Provided material below:

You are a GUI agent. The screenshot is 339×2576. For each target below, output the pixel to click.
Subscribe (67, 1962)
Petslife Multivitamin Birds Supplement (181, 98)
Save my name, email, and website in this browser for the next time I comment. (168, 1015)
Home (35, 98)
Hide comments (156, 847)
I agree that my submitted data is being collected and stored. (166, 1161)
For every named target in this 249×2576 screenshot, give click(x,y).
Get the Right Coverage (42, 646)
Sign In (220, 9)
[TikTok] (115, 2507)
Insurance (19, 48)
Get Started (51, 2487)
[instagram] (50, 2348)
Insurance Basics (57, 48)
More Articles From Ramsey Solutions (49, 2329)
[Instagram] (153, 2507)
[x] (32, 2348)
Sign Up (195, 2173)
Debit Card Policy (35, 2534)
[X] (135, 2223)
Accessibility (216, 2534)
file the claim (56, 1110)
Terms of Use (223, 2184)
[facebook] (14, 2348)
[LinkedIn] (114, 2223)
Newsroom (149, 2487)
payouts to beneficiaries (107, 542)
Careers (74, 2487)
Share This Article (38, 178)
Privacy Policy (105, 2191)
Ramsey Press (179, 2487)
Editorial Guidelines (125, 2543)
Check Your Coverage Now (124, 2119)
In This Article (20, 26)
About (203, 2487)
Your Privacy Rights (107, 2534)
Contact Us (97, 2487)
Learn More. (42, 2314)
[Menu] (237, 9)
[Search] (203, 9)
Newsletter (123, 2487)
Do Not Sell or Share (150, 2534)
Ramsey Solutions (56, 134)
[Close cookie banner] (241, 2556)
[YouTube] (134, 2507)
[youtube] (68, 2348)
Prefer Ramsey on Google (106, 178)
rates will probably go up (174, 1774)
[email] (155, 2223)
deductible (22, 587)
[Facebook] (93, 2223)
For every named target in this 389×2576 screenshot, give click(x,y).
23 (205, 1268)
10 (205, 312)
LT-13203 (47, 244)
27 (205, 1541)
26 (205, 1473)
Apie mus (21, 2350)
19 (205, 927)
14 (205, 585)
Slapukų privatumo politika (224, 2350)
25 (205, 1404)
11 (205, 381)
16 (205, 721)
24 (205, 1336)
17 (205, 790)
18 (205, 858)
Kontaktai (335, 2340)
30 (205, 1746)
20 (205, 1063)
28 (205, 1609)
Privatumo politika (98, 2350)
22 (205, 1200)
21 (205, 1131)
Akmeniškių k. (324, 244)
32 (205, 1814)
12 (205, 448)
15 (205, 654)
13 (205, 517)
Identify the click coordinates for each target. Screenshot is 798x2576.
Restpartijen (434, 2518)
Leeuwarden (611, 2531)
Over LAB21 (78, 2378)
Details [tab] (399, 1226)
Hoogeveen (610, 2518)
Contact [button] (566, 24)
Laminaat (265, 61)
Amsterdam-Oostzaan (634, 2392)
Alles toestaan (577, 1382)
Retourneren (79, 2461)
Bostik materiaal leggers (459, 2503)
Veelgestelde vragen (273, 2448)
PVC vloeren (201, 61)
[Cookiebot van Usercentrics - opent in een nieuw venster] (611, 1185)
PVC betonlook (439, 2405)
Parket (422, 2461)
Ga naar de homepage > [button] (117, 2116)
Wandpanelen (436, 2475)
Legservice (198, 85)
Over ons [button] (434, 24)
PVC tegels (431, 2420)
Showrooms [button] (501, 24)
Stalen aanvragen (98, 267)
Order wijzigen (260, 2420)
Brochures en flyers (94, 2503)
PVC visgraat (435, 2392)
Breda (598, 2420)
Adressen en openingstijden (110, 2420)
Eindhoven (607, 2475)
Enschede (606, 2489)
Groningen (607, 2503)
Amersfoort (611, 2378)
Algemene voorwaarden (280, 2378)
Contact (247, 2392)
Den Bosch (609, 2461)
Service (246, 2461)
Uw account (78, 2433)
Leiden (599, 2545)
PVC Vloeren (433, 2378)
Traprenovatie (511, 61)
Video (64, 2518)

End of Provided material.

Exercise details: Each entry above is to be duplicated exactly, with nothing left out.

Response area:
You are a GUI agent. The screenshot is 339×2576. For each target below, output the pixel to click.
Subscribe (67, 1962)
Petslife Multivitamin Birds Supplement (181, 98)
Save my name, email, and website in this browser for the next time I comment. (168, 1015)
Home (35, 98)
Hide comments (156, 847)
I agree that my submitted data is being collected and stored. (166, 1161)
For every named target in this 249×2576 screenshot, give click(x,y).
Get the Right Coverage (42, 646)
Sign In (220, 9)
[TikTok] (115, 2507)
Insurance (19, 48)
Get Started (51, 2487)
[instagram] (50, 2348)
Insurance Basics (57, 48)
More Articles From Ramsey Solutions (49, 2329)
[Instagram] (153, 2507)
[x] (32, 2348)
Sign Up (195, 2173)
Debit Card Policy (35, 2534)
[X] (135, 2223)
Accessibility (216, 2534)
file the claim (56, 1110)
Terms of Use (223, 2184)
[facebook] (14, 2348)
[LinkedIn] (114, 2223)
Newsroom (149, 2487)
payouts to beneficiaries (107, 542)
Careers (74, 2487)
Share This Article (38, 178)
Privacy Policy (105, 2191)
Ramsey Press (179, 2487)
Editorial Guidelines (125, 2543)
Check Your Coverage Now (124, 2119)
In This Article (20, 26)
About (203, 2487)
Your Privacy Rights (107, 2534)
Contact Us (97, 2487)
Learn More. (42, 2314)
[Menu] (237, 9)
[Search] (203, 9)
Newsletter (123, 2487)
Do Not Sell or Share (150, 2534)
Ramsey Solutions (56, 134)
[Close cookie banner] (241, 2556)
[YouTube] (134, 2507)
[youtube] (68, 2348)
Prefer Ramsey on Google (106, 178)
rates will probably go up (174, 1774)
[email] (155, 2223)
deductible (22, 587)
[Facebook] (93, 2223)
For every named target in this 389×2576 screenshot, give click(x,y).
23 (205, 1268)
10 (205, 312)
LT-13203 (47, 244)
27 (205, 1541)
26 (205, 1473)
Apie mus (21, 2350)
19 (205, 927)
14 (205, 585)
Slapukų privatumo politika (224, 2350)
25 (205, 1404)
11 (205, 381)
16 (205, 721)
24 (205, 1336)
17 (205, 790)
18 (205, 858)
Kontaktai (335, 2340)
30 (205, 1746)
20 (205, 1063)
28 (205, 1609)
Privatumo politika (98, 2350)
22 (205, 1200)
21 (205, 1131)
Akmeniškių k. (324, 244)
32 (205, 1814)
12 (205, 448)
15 (205, 654)
13 (205, 517)
Identify the click coordinates for each target. Screenshot is 798x2576.
Restpartijen (434, 2518)
Leeuwarden (611, 2531)
Over LAB21 (78, 2378)
Details [tab] (399, 1226)
Hoogeveen (610, 2518)
Contact [button] (566, 24)
Laminaat (265, 61)
Amsterdam-Oostzaan (634, 2392)
Alles toestaan (577, 1382)
Retourneren (79, 2461)
Bostik materiaal leggers (459, 2503)
Veelgestelde vragen (273, 2448)
PVC vloeren (201, 61)
[Cookiebot van Usercentrics - opent in een nieuw venster] (611, 1185)
PVC betonlook (439, 2405)
Parket (422, 2461)
Ga naar de homepage > [button] (117, 2116)
Wandpanelen (436, 2475)
Legservice (198, 85)
Over ons [button] (434, 24)
PVC tegels (431, 2420)
Showrooms [button] (501, 24)
Stalen aanvragen (98, 267)
Order wijzigen (260, 2420)
Brochures en flyers (94, 2503)
PVC visgraat (435, 2392)
Breda (598, 2420)
Adressen en openingstijden (110, 2420)
Eindhoven (607, 2475)
Enschede (606, 2489)
Groningen (607, 2503)
Amersfoort (611, 2378)
Algemene voorwaarden (280, 2378)
Contact (247, 2392)
Den Bosch (609, 2461)
Service (246, 2461)
Uw account (78, 2433)
Leiden (599, 2545)
PVC Vloeren (433, 2378)
Traprenovatie (511, 61)
Video (64, 2518)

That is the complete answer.